L’Antigone revisitée de Sophie Deraspe

La cinéaste actualise avec talent la tragédie de Sophocle.
Chez Sophocle, Antigone, fille d’Œdipe, s’opposait à son oncle Créon pour que ses deux frères soient enterrés de façon honorable. Des siècles plus tard, Sophie Deraspe éludait les trahisons et conflits royaux pour plutôt se concentrer sur quelques idées fortes du récit original : le sens du sacrifice d’une héroïne, le dilemme moral (défendre ses principes ou agir seule?) et le poids de la famille et du clan. La quintessence, quoi.
Car l’Antigone version de chez nous est une jeune immigrée kabyle, arrivée au pays avec sa grand-mère, sa sœur et ses deux frères.
Résidente permanente, elle voit sa situation se corser lorsque son frère aîné meurt sous les balles de la police et que le benjamin est arrêté.

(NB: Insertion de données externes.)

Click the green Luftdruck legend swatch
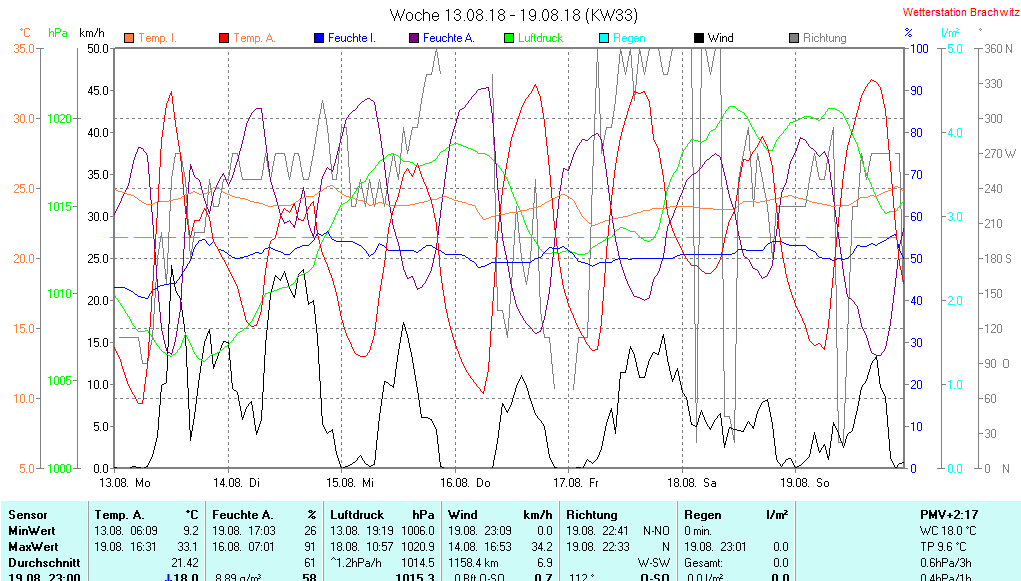 click(509, 38)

Primé partout où il est passé (notamment par les Iris des meilleurs film, réalisation et scénario, ou le prix du meilleur film canadien du Festival de Toronto), Antigone ne se contente pourtant pas de moderniser un mythe.
Il fait entrer le cinéma québécois – ce qui est assez rare pour être souligné – dans le monde de l’idéalisme, de la droiture morale, du combat idéologique. Et il le fait, tout aussi singulièrement, par la voie de l’héroïsme au féminin.
Si le dernier tiers perd un rien en puissance, Antigone réussit en effet un équilibre épatant : se tenir au plus près d’un personnage magnétique et hors du temps, en intégrant avec un grand naturel plusieurs questionnements contemporains (bavure policière, influence des réseaux sociaux, intégration des immigrants et immigrantes).

Mais au-delà de ce mariage tendu entre hier et aujourd’hui, c’est bien le personnage d’Antigone qui fascine. Constamment en tension (elle est une première de classe, mais jamais tout à fait à sa place; elle est éprise de justice, mais fleur bleue; elle est une pasionaria, mais mutique…); elle est surtout servie par une jeune actrice, que le film faisait découvrir, Nahéma Ricci, capable autant d’intériorité fiévreuse que d’explosivité tragique. Rarement aura-t-on vu une actrice autant en phase avec son rôle, et une cinéaste avec son sujet, l’utilisant pour mieux nous parler de nous sans racolage, sans donner de leçons.
Car Antigone, comme son héroïne, comme sa réalisatrice, est d’abord et avant tout une œuvre qui se tient debout. C’est une magnifique qualité.